The risk of 30-day all-cause readmission was 15.7% (n = 331) and 18.8% (n = 205) in the development and validation subcohorts, respectively. The ToPP-HF tool included 13 variables: number of hospital admissions in previous 6 months; admission diagnosis of HF; number of scheduled medications; chronic obstructive pulmonary disease diagnosis; number of comorbidities; estimated glomerular filtration rate; hospital length of stay; left ventricular ejection fraction; critical care requirement; renin-angiotensin-aldosterone system inhibitor use; antiarrhythmic use; hypokalemia; and serum sodium. Discriminatory performance (C statistic of 0.69; 95% confidence interval [CI], 0.65-0.73) and calibration (Hosmer-Lemeshow P = 0.28) were good.

CONCLUSIONS

The ToPP-HF performs well and can help pharmacists identify high-risk patients with HF most likely to benefit from TOC services.

摘要

目的

药剂师在为心力衰竭(HF)患者提供过渡护理(TOC)服务方面具有得天独厚的优势;然而,HF 患者的住院治疗可能超过 TOC 药剂师的能力。
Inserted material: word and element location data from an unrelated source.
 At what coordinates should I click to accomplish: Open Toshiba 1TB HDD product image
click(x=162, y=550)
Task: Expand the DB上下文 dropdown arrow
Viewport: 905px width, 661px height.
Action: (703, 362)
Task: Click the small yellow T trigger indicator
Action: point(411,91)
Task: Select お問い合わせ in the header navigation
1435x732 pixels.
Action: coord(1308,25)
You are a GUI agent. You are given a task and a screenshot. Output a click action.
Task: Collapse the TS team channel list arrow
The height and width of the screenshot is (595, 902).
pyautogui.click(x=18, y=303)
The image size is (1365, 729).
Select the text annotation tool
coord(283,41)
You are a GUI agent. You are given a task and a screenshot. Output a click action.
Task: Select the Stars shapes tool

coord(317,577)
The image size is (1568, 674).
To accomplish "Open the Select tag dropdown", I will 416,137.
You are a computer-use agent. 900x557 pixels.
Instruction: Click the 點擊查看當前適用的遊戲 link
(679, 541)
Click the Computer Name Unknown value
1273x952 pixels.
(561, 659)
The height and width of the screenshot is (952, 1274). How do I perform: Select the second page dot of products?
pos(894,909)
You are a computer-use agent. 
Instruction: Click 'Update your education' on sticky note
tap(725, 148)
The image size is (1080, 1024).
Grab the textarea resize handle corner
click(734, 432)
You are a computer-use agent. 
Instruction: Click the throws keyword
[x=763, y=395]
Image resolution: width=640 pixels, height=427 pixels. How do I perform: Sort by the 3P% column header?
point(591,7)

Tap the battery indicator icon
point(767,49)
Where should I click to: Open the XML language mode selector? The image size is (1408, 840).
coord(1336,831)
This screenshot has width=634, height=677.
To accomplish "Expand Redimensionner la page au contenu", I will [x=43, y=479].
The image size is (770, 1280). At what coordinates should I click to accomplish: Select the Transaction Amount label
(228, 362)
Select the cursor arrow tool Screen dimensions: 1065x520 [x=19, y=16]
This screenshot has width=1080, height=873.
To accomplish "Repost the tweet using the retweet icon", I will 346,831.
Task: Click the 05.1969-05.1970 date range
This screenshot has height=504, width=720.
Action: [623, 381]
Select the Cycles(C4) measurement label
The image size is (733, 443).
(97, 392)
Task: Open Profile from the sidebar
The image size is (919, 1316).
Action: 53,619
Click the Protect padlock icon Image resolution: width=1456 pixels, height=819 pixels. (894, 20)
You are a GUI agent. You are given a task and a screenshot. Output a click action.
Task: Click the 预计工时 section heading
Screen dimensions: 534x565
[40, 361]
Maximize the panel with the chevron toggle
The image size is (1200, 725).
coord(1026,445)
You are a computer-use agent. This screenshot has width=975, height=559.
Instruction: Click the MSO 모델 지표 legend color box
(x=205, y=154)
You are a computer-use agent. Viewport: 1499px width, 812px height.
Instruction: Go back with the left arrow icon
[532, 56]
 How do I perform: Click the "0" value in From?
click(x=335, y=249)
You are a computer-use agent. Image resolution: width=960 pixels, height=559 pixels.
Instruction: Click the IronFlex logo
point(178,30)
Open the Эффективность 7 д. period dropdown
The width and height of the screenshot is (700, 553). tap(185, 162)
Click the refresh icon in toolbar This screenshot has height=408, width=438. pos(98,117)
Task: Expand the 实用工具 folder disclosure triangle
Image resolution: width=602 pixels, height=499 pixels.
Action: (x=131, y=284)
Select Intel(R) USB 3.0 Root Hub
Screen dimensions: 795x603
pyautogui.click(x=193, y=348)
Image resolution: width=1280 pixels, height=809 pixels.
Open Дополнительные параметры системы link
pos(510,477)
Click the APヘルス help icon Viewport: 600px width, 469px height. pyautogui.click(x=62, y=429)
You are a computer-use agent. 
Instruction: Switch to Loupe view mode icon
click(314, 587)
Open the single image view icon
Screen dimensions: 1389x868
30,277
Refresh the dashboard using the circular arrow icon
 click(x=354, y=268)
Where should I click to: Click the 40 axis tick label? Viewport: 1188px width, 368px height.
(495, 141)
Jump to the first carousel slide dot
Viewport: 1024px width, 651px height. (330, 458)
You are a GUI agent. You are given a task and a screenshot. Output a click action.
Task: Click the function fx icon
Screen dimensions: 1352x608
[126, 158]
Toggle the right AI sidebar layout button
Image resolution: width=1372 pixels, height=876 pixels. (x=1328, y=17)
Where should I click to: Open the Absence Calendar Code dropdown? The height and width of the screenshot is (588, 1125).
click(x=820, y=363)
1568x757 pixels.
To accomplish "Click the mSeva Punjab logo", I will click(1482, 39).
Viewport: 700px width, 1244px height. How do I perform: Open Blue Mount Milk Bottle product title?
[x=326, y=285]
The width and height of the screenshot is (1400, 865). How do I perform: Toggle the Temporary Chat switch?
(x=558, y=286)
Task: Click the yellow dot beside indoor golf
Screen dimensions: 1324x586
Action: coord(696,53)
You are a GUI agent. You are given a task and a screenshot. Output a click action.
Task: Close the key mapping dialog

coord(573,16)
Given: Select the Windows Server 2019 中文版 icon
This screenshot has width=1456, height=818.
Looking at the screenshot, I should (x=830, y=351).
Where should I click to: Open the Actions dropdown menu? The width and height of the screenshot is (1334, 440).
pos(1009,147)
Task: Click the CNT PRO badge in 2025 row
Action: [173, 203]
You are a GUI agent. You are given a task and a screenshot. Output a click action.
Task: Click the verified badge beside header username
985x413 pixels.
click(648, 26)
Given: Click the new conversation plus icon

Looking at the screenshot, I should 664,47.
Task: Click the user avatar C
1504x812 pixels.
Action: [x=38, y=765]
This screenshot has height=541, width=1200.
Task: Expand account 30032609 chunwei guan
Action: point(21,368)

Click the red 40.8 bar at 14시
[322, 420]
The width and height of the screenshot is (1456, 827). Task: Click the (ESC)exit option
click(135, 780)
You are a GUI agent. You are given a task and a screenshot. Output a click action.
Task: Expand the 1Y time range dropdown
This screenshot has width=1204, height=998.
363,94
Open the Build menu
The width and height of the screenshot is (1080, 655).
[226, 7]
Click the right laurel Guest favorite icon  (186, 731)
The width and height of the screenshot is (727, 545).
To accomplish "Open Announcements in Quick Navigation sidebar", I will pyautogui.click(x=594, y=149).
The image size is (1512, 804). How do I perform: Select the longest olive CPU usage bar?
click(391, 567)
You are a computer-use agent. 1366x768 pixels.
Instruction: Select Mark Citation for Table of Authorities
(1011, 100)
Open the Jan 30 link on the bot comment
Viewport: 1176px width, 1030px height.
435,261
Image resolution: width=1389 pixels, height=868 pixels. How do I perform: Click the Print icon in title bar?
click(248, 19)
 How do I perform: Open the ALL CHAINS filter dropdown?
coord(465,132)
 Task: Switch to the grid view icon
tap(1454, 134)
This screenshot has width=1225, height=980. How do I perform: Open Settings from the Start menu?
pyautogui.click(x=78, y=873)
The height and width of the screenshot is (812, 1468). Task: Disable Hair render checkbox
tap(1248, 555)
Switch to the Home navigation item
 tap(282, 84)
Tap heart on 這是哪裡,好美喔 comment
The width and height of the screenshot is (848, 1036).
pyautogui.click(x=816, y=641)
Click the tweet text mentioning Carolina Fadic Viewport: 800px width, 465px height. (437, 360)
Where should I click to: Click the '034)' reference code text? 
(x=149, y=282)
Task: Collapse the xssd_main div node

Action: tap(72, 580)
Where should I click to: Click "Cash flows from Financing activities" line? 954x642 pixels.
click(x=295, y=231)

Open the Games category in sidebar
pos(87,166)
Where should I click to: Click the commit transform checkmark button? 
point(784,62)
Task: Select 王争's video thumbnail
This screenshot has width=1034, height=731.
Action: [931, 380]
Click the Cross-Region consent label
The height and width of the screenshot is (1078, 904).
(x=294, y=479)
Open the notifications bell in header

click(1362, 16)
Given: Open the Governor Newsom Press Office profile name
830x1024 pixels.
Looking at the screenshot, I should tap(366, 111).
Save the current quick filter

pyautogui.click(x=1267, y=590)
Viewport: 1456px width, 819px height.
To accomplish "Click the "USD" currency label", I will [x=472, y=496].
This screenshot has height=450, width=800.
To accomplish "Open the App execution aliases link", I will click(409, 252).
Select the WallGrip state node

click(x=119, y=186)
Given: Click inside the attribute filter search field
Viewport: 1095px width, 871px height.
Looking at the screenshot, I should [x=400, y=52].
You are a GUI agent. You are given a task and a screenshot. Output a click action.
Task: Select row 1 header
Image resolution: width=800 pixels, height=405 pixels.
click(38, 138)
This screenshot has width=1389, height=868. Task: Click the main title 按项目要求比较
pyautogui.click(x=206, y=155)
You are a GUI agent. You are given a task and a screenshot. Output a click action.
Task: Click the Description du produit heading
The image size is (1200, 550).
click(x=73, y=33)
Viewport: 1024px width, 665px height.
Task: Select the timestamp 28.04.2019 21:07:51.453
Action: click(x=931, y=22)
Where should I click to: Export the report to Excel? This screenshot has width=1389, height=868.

我们开发并验证了一种工具,以帮助药剂师有效地识别 HF 高危患者,并通过对 30 天全因再入院风险最高的患者进行干预,最大限度地发挥他们的潜在影响。

方法

我们进行了一项回顾性队列研究,纳入了 2016 年 10 月 1 日至 2019 年 10 月 31 日期间在一个医疗系统住院的 HF 成年患者。我们将队列随机分为开发(n = 2114)和验证(n = 1089)子队列。应用 9 种模型来选择 30 天再入院的最重要预测因素。最终的工具,称为药剂师预测心力衰竭患者 30 天住院再入院的工具(ToPP-HF),依赖于多变量逻辑回归。我们使用 C 统计量评估区分能力,使用 Hosmer-Lemeshow 拟合优度检验评估校准。

结果

在开发和验证子队列中,30 天全因再入院的风险分别为 15.7%(n = 331)和 18.8%(n = 205)。ToPP-HF 工具包括 13 个变量:过去 6 个月内的住院次数;HF 的入院诊断;计划使用药物的数量;慢性阻塞性肺疾病诊断;合并症数量;估计肾小球滤过率;住院时间;左心室射血分数;重症监护需求;肾素-血管紧张素-醛固酮系统抑制剂的使用;抗心律失常药物的使用;低钾血症;和血清钠。区分性能(C 统计量为 0.69;95%置信区间[CI],0.65-0.73)和校准(Hosmer-Lemeshow P = 0.28)良好。

结论

ToPP-HF 性能良好,可帮助药剂师识别最有可能从 TOC 服务中受益的 HF 高危患者。